> Exercise
Set down the lines below exactly as they stand, please. Go from the first through the one containing "This screenshot has width=1366, height=768.".

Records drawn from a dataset
───

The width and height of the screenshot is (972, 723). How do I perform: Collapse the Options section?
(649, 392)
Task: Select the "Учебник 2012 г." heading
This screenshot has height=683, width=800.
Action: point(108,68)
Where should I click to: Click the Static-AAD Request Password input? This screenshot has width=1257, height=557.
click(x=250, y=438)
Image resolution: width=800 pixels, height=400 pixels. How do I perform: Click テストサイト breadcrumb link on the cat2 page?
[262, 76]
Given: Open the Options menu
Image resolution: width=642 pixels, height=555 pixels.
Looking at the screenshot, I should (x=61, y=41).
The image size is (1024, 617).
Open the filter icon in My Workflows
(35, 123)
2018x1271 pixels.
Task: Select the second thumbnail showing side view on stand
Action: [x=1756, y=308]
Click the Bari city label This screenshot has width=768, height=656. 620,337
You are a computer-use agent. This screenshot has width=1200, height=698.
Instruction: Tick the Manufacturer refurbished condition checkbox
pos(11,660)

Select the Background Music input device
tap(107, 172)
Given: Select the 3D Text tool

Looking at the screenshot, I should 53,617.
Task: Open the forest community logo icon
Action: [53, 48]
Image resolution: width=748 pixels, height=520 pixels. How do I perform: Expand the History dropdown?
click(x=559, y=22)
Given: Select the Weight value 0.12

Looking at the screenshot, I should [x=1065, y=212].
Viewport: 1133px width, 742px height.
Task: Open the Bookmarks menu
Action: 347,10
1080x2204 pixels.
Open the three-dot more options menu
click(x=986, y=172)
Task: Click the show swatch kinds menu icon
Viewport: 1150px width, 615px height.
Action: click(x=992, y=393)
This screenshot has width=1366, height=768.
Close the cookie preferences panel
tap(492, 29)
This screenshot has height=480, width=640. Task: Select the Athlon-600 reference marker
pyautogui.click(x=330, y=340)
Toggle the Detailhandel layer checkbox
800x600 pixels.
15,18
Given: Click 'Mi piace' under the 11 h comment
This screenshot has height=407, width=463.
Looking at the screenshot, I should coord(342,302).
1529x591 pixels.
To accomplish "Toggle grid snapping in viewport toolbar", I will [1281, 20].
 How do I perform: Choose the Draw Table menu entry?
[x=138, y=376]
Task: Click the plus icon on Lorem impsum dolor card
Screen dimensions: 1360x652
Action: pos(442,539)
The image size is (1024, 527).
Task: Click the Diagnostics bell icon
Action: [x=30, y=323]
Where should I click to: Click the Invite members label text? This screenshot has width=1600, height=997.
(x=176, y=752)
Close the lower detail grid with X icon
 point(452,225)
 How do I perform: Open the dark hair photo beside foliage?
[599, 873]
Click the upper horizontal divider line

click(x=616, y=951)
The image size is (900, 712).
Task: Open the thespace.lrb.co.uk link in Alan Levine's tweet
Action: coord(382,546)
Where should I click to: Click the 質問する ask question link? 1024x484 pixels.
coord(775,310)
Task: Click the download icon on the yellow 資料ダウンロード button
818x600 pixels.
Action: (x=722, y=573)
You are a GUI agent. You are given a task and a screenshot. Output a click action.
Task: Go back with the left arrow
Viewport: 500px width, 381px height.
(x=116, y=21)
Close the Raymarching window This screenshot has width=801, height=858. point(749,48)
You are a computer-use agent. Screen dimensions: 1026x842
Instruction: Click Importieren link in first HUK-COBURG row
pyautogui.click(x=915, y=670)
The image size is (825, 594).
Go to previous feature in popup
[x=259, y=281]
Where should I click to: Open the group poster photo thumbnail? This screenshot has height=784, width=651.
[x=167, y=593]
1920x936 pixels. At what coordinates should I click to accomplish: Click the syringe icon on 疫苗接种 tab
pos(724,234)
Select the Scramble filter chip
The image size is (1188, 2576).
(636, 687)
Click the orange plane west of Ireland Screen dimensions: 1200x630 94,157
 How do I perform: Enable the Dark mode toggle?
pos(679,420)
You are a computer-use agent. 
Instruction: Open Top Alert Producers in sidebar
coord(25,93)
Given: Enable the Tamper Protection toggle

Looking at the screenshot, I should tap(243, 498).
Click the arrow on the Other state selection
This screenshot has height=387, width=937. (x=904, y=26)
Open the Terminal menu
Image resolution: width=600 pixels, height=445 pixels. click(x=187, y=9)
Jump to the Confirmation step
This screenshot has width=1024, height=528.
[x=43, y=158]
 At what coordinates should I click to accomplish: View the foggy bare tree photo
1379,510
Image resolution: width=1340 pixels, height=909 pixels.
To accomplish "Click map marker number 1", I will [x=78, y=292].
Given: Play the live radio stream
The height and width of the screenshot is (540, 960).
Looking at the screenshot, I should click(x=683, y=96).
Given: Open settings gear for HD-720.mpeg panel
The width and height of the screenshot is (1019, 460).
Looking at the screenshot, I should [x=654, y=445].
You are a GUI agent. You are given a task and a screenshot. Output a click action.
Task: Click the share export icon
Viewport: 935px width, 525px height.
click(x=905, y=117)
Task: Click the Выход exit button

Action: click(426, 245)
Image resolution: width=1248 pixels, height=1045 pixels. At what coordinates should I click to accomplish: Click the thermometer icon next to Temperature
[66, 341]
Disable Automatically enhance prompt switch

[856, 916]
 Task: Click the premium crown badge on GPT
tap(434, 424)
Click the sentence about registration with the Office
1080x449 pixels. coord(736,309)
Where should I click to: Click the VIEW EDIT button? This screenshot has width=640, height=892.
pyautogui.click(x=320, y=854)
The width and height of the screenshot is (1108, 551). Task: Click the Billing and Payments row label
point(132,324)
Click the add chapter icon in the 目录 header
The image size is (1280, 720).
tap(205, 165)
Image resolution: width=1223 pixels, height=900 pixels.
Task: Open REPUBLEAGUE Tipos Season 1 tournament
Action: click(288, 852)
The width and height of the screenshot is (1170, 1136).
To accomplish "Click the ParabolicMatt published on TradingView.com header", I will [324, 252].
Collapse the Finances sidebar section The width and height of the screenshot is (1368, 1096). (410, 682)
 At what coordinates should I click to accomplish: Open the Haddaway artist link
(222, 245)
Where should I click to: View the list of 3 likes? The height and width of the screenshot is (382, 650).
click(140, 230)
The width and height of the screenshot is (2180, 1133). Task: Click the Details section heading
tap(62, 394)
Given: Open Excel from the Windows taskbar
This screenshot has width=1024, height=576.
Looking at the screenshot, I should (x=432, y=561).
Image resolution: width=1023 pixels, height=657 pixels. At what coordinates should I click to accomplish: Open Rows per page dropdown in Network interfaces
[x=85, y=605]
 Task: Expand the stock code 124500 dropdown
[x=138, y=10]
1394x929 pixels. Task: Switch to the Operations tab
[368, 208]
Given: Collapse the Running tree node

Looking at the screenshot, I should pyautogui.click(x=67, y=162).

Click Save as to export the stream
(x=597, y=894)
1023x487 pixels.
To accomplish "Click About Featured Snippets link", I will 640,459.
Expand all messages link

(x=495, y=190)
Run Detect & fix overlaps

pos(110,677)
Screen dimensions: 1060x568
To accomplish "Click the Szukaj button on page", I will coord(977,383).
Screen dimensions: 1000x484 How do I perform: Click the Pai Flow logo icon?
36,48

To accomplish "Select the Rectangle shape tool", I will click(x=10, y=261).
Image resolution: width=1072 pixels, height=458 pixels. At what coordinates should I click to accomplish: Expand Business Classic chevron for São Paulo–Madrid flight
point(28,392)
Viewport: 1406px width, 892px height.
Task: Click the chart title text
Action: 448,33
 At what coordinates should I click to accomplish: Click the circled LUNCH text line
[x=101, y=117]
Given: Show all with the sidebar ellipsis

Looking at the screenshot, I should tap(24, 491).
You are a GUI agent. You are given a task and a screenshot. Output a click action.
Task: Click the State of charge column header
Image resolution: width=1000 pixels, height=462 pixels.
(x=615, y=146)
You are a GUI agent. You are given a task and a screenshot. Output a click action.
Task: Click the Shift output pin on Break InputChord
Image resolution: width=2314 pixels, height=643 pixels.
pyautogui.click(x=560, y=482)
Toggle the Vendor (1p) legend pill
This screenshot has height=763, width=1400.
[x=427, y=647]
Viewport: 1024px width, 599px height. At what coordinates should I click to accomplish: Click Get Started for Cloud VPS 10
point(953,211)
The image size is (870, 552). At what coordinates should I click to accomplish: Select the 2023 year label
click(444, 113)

───

> Result below
The width and height of the screenshot is (972, 723). How do I perform: Collapse the Options section?
(649, 392)
Task: Select the "Учебник 2012 г." heading
This screenshot has height=683, width=800.
Action: point(108,68)
Where should I click to: Click the Static-AAD Request Password input? This screenshot has width=1257, height=557.
click(x=250, y=438)
Image resolution: width=800 pixels, height=400 pixels. How do I perform: Click テストサイト breadcrumb link on the cat2 page?
[262, 76]
Given: Open the Options menu
Image resolution: width=642 pixels, height=555 pixels.
Looking at the screenshot, I should (x=61, y=41).
The image size is (1024, 617).
Open the filter icon in My Workflows
(35, 123)
2018x1271 pixels.
Task: Select the second thumbnail showing side view on stand
Action: [x=1756, y=308]
Click the Bari city label This screenshot has width=768, height=656. 620,337
You are a computer-use agent. This screenshot has width=1200, height=698.
Instruction: Tick the Manufacturer refurbished condition checkbox
pos(11,660)

Select the Background Music input device
tap(107, 172)
Given: Select the 3D Text tool

Looking at the screenshot, I should 53,617.
Task: Open the forest community logo icon
Action: [53, 48]
Image resolution: width=748 pixels, height=520 pixels. How do I perform: Expand the History dropdown?
click(x=559, y=22)
Given: Select the Weight value 0.12

Looking at the screenshot, I should [x=1065, y=212].
Viewport: 1133px width, 742px height.
Task: Open the Bookmarks menu
Action: 347,10
1080x2204 pixels.
Open the three-dot more options menu
click(x=986, y=172)
Task: Click the show swatch kinds menu icon
Viewport: 1150px width, 615px height.
Action: click(x=992, y=393)
This screenshot has width=1366, height=768.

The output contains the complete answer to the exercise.